Mechanisms of bone anabolism regulated by statins

Abstract

Osteoporosis is a common disease in the elderly population. The progress of this disease results in the reduction of bone mass and can increase the incidence of fractures. Drugs presently used clinically can block the aggravation of this disease. However, these drugs cannot increase the bone mass and may result in certain side effects. Statins, also known as HMG-CoA (3-hydroxy-3-methylglutaryl-CoA) reductase inhibitors, have been widely prescribed for CVD (cardiovascular disease) for decades. Nonetheless, several studies have demonstrated that statins exert bone anabolic effect and may be helpful for the treatment of osteoporosis. Several experiments have analysed the mechanisms of bone anabolism regulated by statins. In the present paper, we review the mechanisms of promoting osteogenesis, suppressing osteoblast apoptosis and inhibiting osteoclastogenesis.

Figure 1. Biosynthetic route of endogenous cholesterol synthesis

Statins competitively inhibit HMG-CoA reductase and thereby inhibit the synthesis of mevalonic acid. FPP is the downstream mediator of mevalonic acid. Therefore the synthesis of FPP can be blocked by statins. Squalene synthase catalyses FPP to form squalene and then squalene is converted into cholesterol through multiple reactions. FPP can also be covalently added to small G-proteins to produce farnesylated proteins. This process is catalysed by farnesyl transferase (FT) and can be inhibited by an FT inhibitor (FTI). GGPPs converts FPP into GGPP. GGPPs can be inhibited by DGBP. Geranylgeranyl transferase (GT) transfers the geranylgeranyl moiety of GGPP to the small G-proteins to produce geranylgeranyl proteins.

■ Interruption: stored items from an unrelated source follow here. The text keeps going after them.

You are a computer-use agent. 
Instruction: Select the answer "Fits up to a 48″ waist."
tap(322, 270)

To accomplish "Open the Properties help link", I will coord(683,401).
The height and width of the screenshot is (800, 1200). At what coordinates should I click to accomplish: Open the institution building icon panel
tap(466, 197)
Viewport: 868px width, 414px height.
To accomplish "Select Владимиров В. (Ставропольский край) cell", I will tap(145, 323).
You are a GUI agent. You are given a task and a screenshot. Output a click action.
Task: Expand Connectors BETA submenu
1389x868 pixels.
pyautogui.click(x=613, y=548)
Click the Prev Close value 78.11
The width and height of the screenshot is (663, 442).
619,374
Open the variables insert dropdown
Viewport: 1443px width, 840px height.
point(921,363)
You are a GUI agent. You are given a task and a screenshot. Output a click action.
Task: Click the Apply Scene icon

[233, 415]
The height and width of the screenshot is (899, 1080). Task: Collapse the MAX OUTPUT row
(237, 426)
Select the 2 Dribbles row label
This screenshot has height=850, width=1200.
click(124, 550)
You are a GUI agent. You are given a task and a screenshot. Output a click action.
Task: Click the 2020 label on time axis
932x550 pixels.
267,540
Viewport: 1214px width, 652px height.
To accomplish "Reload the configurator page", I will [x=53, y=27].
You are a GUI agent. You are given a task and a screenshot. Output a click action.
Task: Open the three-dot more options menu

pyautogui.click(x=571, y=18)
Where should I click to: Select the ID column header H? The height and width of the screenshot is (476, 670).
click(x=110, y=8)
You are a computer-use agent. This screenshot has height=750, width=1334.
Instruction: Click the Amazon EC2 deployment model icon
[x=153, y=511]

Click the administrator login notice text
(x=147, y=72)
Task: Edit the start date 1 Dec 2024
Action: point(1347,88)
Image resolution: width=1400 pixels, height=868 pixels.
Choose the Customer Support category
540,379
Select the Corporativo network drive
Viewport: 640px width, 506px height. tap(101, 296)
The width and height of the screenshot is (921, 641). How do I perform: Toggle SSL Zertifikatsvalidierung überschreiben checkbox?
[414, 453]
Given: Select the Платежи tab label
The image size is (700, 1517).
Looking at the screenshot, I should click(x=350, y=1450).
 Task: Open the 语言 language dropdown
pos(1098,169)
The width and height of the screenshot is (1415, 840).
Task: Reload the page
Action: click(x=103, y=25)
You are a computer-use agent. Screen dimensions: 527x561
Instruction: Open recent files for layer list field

Figure 2. The signal pathway for bone anabolic effect induced by statins

Statins activate Ras by inhibiting the synthesis of FPP, and then stimulate the expression of BMP-2 through the PI3K/Akt/MAPK pathway. BMP-2 up-regulates the expression of the Runx2 gene, and phosphorylated Runx2 stimulates a series of bone-specific gene transcriptions and promotes the differentiation of osteoblasts. The inhibition FPP synthesis inactivates Rho and MKP-1 by decreasing GR production, which abolishes the negative effects of Rho and MKP-1 on osteogenesis. FPP is a transcriptional activator of GR that activates MKP-1 to dephosphorylate MAPKs, and GGPP converted from FPP inhibits the differentiation of osteoblasts by activating Rho. Statins inhibit osteoblast apoptosis by stimulating Smad3. In addition, statins regulate the OPG/RANKL/RANK signalling pathway by increasing the expression of ER, thereby inhibiting osteoclastogenesis.